McBride nodded. “Who're you?”

Frank realized instantly that the Puri Dai had been right, that McBride did have the same accent he did, only a little deeper, less misshapened by his years in the North.

“My name's Clemons,” Frank told him. He took out his identification.

McBride gave it a quick glance, then took another bite from his sandwich. “What can I do for you?”

“I was talking to Leo Tannenbaum about a case you have in the precinct,” Frank said. “And he told me you were the first man on the scene.”

“What case was that?”

“The murder of a woman on Tenth Avenue.”

“There's been more than one of them,” McBride said flatly.

“This one happened early Monday morning,” Frank said. “At a fortune-telling operation.”

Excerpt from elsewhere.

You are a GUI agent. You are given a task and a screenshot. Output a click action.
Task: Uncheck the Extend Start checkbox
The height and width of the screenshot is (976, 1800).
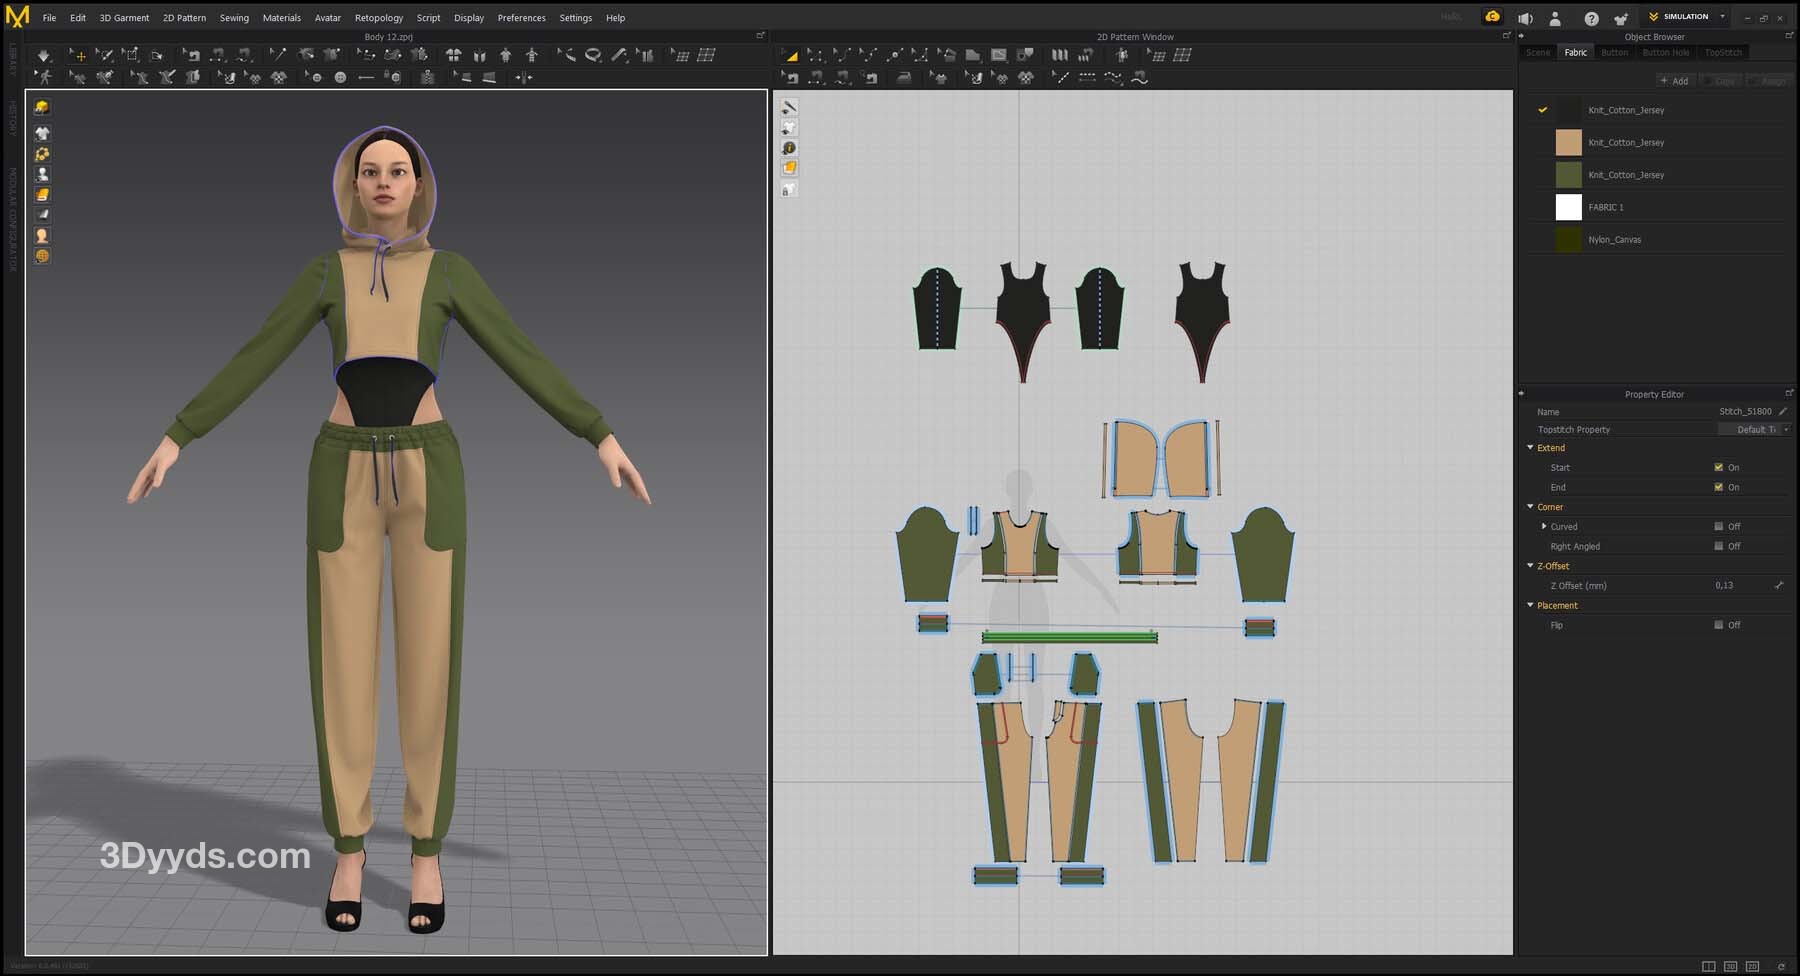pos(1718,467)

It registered in McBride's mind, and Frank saw his eyes light up slightly. “Them Gypsies, you mean?”

“That's right.”

“Yeah, I took the dime on that one,” McBride said. “It was right near the middle of my tour.”

“You work the graveyard shift, then?”

“Midnight to eight,” McBride said. “Always have.”

“I'm trying to piece some things together on this case,” Frank said.

McBride looked at him quizzically. “How come? Who you working for?”

“The woman.”

McBride looked at him doubtfully. “That's bullshit.”

“She doesn't want me to work for her,” Frank admitted. “But I'm doing it anyway.”

“How come?”

Frank shrugged. “I don't know,” he said. “Maybe because I think she's innocent.”

McBride finished off what was left of the sandwich, then crumpled the paper it had been wrapped in and tossed it into the street garbage can a few feet away. “She gave me a full statement when she finally decided to talk,” he said. “You know what I mean, a full confession?”

“Yeah, I know.”

“But you figure she didn't do it?”

“I think it's possible that she didn't.”

“Well, all I can tell you is that she claims she did it,” McBride said.

“Did she tell you why?”

“Family trouble.”

“Is that all?”

“It's been known to be enough.”

“But what about the murder itself?”

“She says it was her that did it.”

“I mean the details.”

“She don't remember the details.”

“I read her statement,” Frank said. “Does it have pretty much everything in it?”

“Everything she said.”

“So it wasn't a very detailed confession?”

McBride shook his head. “No, but she hit the big points.”

“There were a few things that don't add up.”

McBride shrugged. “They's always a few things like that,” he said. “Like I said, she got the big points pretty good.”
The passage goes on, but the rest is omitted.